In this study, we correlated the expression of the Ad rs266729 and rs2241766 gene polymorphisms with the risk of developing CAD in NAFLD patients for the first time. The main finding of our study was that the Ad rs266729 G allele and rs2241766 G allele were significantly associated with the occurrence of NAFLD. In addition, the NAFLD patients in this Northern Han Chinese population who carried the Ad rs266729 G allele had an increased risk of developing CAD. Future studies are required to determine whether and how this polymorphism modulates Ad expression, as well as the role of the Ad polymorphism in the pathogenesis of CAD in the setting of NAFLD.

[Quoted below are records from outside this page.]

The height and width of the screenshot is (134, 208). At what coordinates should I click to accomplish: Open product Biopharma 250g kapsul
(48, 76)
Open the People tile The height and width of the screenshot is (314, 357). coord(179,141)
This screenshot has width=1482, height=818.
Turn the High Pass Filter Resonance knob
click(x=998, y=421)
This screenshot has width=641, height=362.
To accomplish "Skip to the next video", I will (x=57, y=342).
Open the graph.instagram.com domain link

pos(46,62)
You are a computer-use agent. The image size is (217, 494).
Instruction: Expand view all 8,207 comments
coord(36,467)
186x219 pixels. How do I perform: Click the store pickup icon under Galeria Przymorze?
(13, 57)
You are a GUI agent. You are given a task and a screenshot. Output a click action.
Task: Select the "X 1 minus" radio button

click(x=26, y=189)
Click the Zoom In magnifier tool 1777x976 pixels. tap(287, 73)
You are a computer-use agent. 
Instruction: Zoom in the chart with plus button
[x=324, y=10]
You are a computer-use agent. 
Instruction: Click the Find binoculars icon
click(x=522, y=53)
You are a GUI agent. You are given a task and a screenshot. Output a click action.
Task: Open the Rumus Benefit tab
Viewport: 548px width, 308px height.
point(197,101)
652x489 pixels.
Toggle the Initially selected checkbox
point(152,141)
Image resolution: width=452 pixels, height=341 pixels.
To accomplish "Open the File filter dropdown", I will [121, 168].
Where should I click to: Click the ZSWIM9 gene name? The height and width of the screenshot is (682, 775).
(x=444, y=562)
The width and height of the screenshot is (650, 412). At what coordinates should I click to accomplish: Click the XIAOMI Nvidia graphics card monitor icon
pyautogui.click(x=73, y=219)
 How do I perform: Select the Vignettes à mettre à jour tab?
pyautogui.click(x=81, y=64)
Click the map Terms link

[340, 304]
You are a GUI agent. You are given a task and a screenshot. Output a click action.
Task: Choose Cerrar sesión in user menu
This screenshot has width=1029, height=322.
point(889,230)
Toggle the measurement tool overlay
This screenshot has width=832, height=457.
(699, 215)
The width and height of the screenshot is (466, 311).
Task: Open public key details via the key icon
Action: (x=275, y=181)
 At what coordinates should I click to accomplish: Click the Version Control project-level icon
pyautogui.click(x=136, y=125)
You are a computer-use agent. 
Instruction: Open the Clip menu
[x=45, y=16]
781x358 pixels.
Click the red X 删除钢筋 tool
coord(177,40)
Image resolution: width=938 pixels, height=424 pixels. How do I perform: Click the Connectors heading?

The Ad gene, which is expressed primarily in adipose and vascular tissues, encodes the protein Ad (24). Ad has been shown to have anti-inflammatory effects and antiatherosclerotic properties (25) and to have important roles in insulin sensitivity (7, 8). Overexpression of Ad may contribute to the development of NAFLD, atherosclerosis, and CAD by affecting the metabolism of major lipids, reducing insulin receptor signaling, and blocking insulin actions (16, 26, 27). Hashemi et al. (28) reported that the prevalence of Adrs266729 in Iranian patients with NAFLD was higher than that of controls. Similar findings were reported in some Chinese populations (16). Our results also showed that the frequency of the Ad rs266729 G allele was higher in the NAFLD groups than in the control group. Moreover, the Ad polymorphism at position rs266729 G allele increased TG, TC, and LDL levels in patients with NAFLD. These results are consistent with other Chinese data (16). In addition, the serum Ad level was decreased in those with the G allele and the Ad polymorphism at position rs266729. In common with the findings of the preset study, Wang et al. (29) reported that variant alleles at rs266729 were associated with lower Ad levels.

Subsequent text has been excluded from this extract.